Our first stop was the far side of Hut Point, where we walked out to Shackleton's Discovery Hut on the first day at McMurdo. Andrew used the GPS to find the location where the hole was drilled last year. However, the ice was so criss-crossed with cracks, there didn't appear to be anywhere that the drill rig could safely make a hole. We moved on to another part of the ice.
At the next potential dive site, right off the station, there were some big piles of snow. Tom began moving aside some of the piles to clear the ice. A pickup truck pulled up and the driver asked what we were doing. Apparently, he was afraid that the area would flood when the hole was drilled. A lot of water comes up when the drill finally breaks all the way through the ice. So that hole will have to wait until they get approval to drill.
Kathy needs to get some mud samples over at the jetty, but the existing hole is quite far from the area she would be collecting them. This would mean a long and exhausting swim carrying heavy buckets of mud. She found a place that would be good for drilling a new hole, but the way that the drill rig would have to come had a big crack across it, so that was not going to happen either.
This was starting to get more difficult than expected! Three strikes so far. But the next area looked good, and there was a good area to make two holes at the sites Outfall South A and B.
First, Tom had to clear the ice of snow, of which there was two to three feet. Next, he braced the trailer with the drill and lowered the arm. He drilled down into the ice, then pulled the drill back up. It came up loaded with snowy ground ice and chunks. Mike, Andrew, and Heidi were waiting with shovels. When Tom spun the drill, which knocked all the snowy ice off it, they made channels in the ice with the shovels. The drill-lift-shovel process was repeated about 15 times, and finally, water came pouring out of the hole. I had to jump up to get of the way, and still got water up over my ankles. Fortunately, it wasn't a problem with the bunny boots! Tom drilled a few more times and water continued to gush out of the hole.

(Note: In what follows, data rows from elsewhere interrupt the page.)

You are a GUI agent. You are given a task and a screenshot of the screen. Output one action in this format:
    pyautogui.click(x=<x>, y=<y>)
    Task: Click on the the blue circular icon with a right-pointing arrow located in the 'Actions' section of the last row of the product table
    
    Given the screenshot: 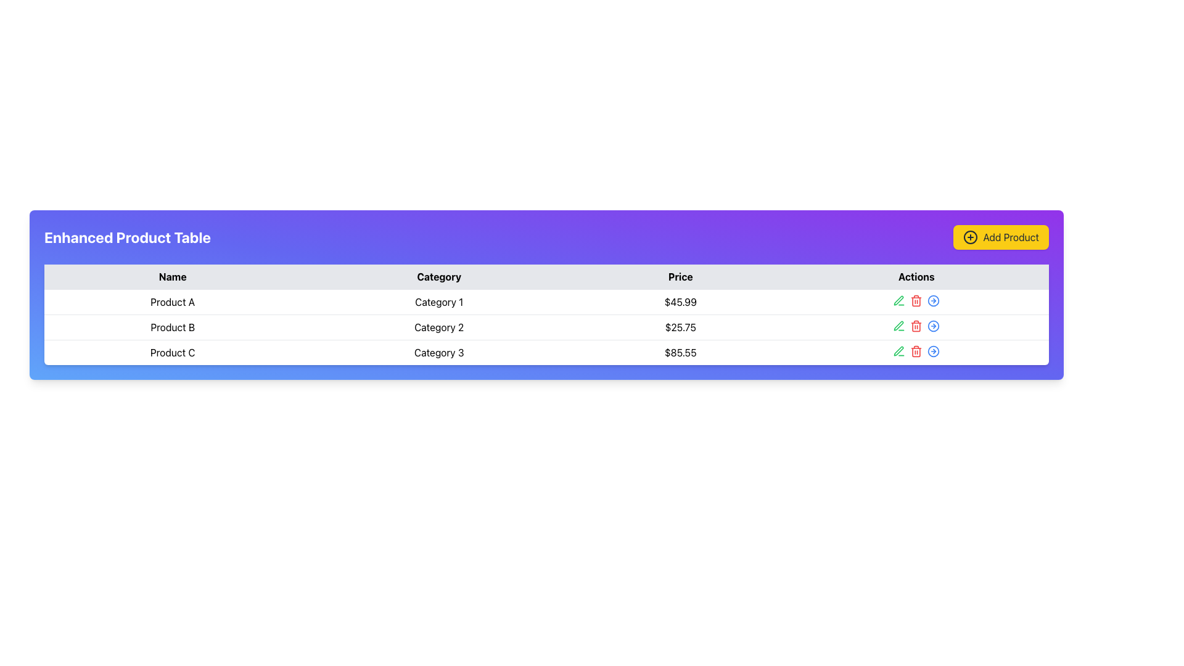 What is the action you would take?
    pyautogui.click(x=934, y=351)
    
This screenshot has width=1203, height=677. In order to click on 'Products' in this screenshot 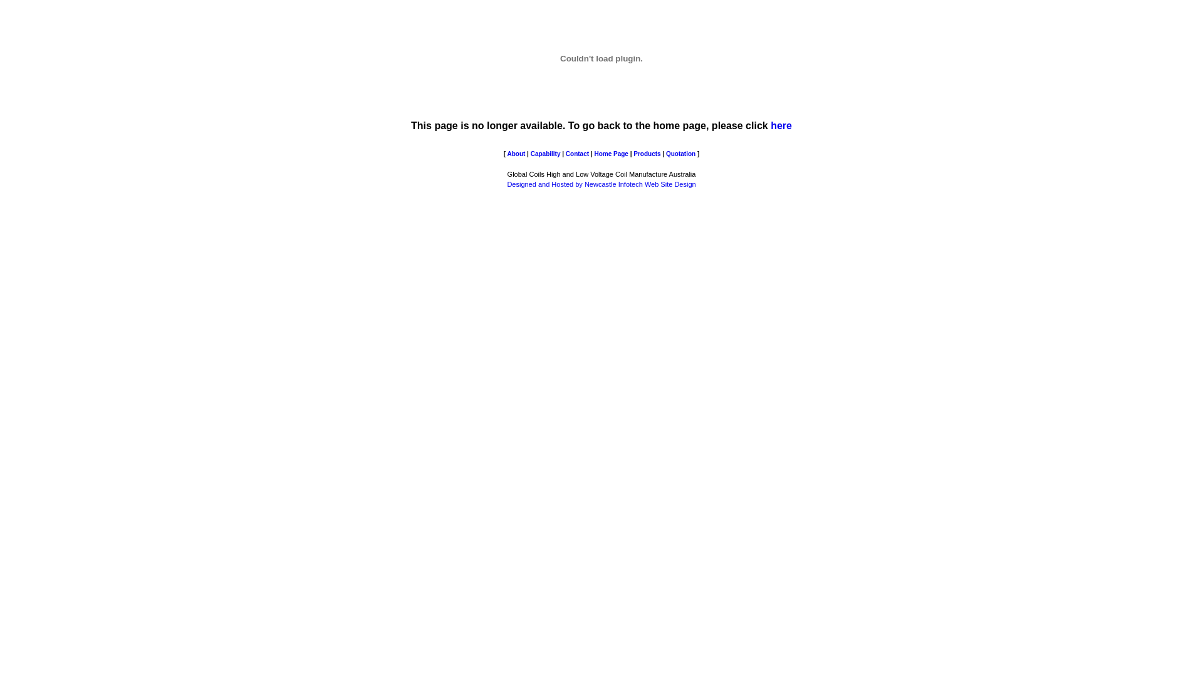, I will do `click(647, 153)`.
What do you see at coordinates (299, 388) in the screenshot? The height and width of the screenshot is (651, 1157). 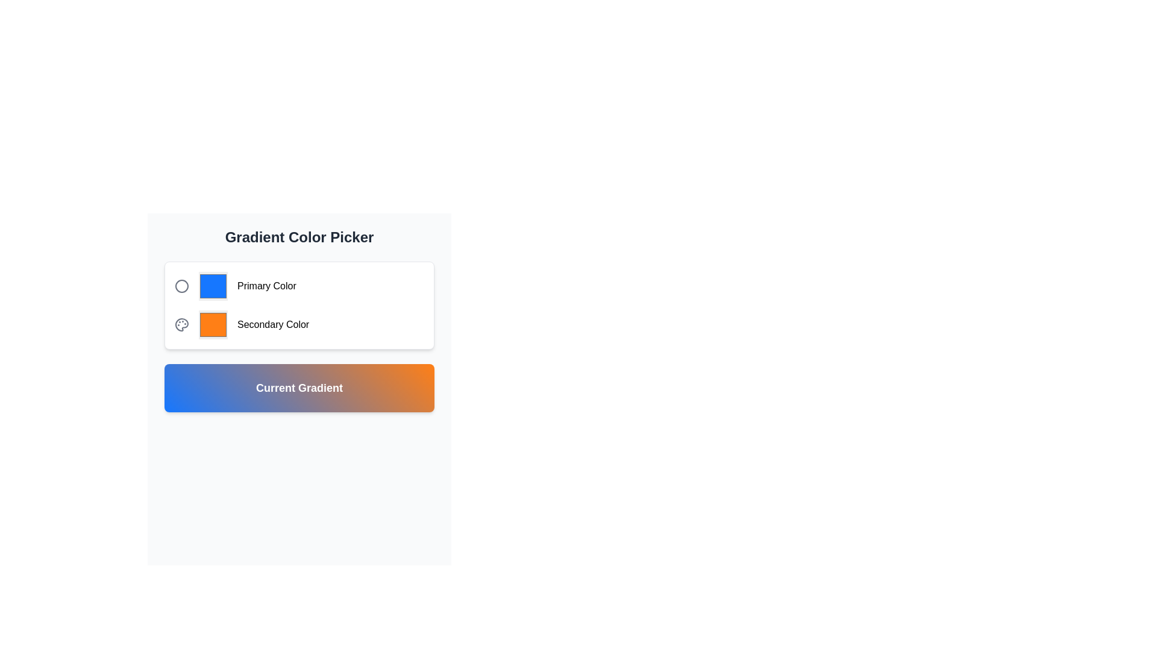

We repeated the process with the other nearby hole, then went to lunch. We had to mark the area with black flags because a two-foot-deep trench had now been dug across one of the roads for tracked vehicles (such as the Mattrack, Pisten Bully, Hagglund, etc).
After lunch, Tom scraped the snow away from the holes and we proceeded to clear them out with shovels and the dip net. Soon we had two holes all clear! We put cookies over them, then watched while Tom drilled one more hole, This time a grader was helping clear the snow away from the hole.
One very cool thing we saw today was our first skua. Although we've seen a few seals, and I went out to the penguin ranch, there have been no other animals on land, the ice, or in the air. Skuas are big gull-like birds. They're famous for being scavengers and are the ones that steal food from your hand if you're trying to eat and walk across town at the same time. Kathy compared seeing the first skua to seeing the first robin in spring.
So far, my flight out still seems to be scheduled. The plane coming from Christchurch was supposed to pass the PSR (Point of Safe Return) a few minutes ago. This is the point at which the plane had to either turn back or continue. So if the weather or visibility are bad at McMurdo, the plane has its last chance to turn around then. Beyond that point, the plane has to keep going because it won't have enough fuel to get back to Christchurch if it turns around later.